START MATERIAL PROVIDED

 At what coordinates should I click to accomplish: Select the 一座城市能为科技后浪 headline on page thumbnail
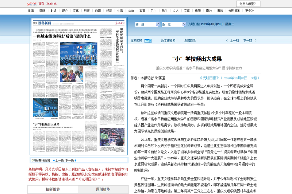point(62,36)
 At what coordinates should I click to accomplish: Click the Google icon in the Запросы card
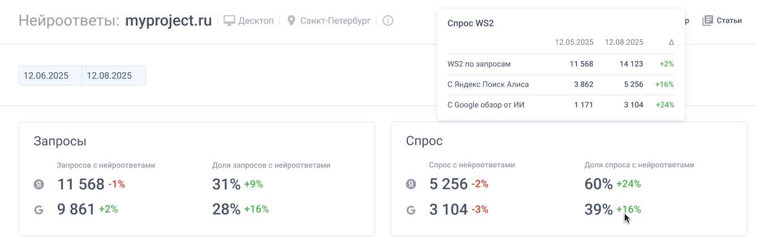[39, 210]
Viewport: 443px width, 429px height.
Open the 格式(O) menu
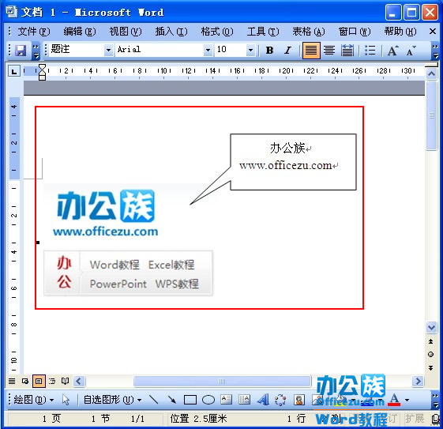(217, 32)
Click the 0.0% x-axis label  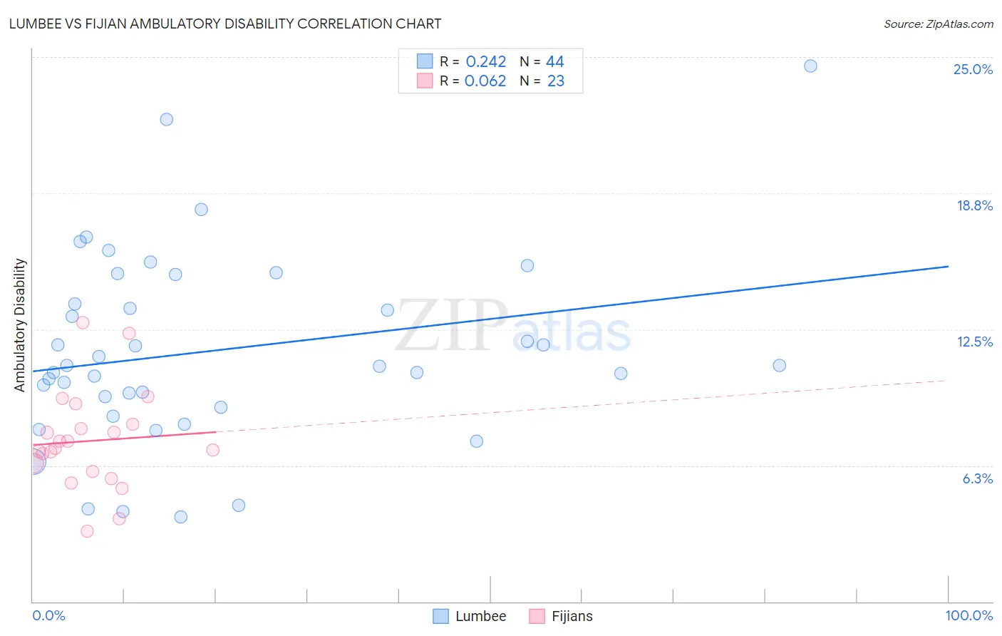coord(48,615)
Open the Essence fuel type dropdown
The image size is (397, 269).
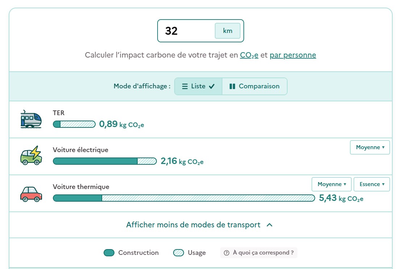coord(372,184)
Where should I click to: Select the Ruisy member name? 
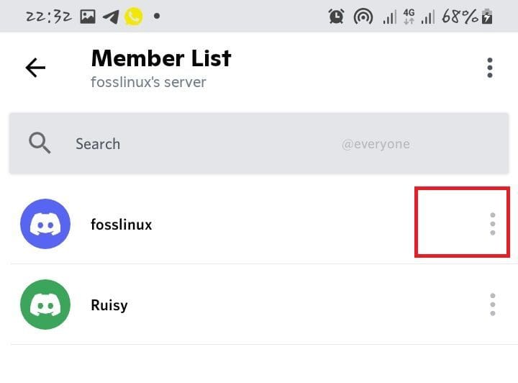pos(109,305)
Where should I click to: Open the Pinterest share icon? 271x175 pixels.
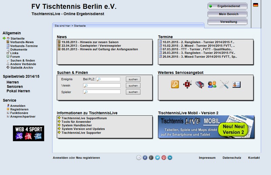[x=164, y=158]
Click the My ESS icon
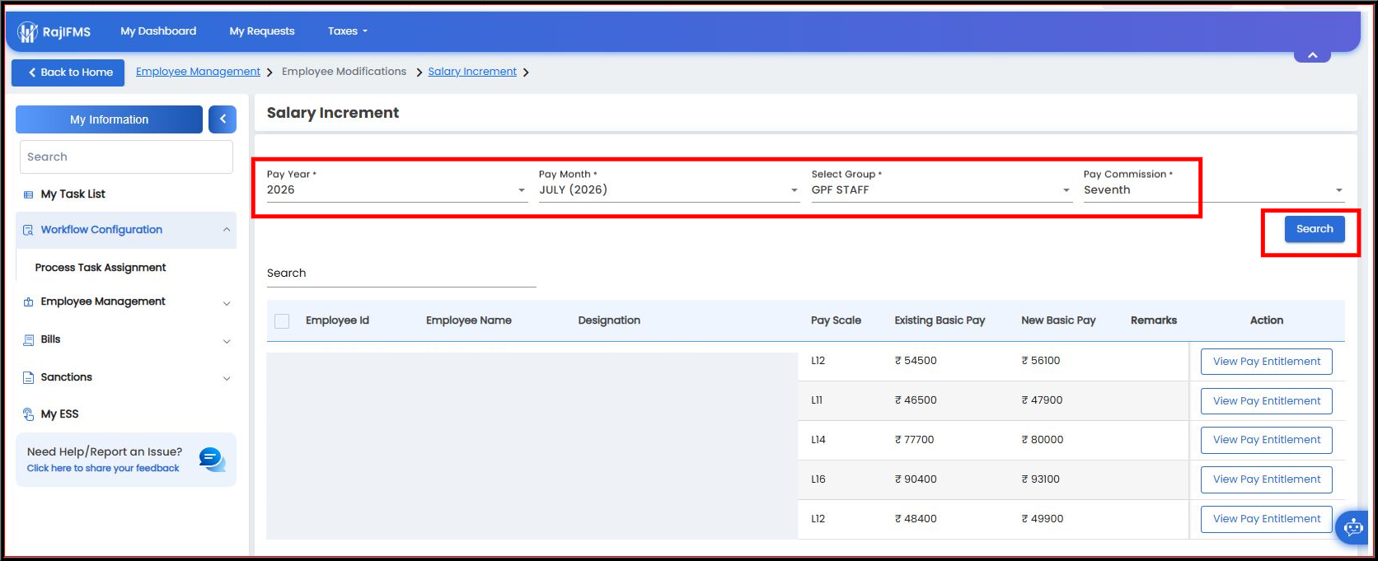This screenshot has height=561, width=1378. [x=29, y=414]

END MATERIAL PROVIDED

Reproduce verbatim, and only, the lines starting at the one that contains "The image size is (397, 269)." and ending with the final line of the records; leave out the pictures.

■ RESPONSE BELOW
The image size is (397, 269).
coord(372,184)
Where should I click to: Select the Ruisy member name? 
pos(109,305)
Where should I click to: Open the Pinterest share icon? 271x175 pixels.
[x=164, y=158]
Click the My ESS icon
This screenshot has height=561, width=1378. [x=29, y=414]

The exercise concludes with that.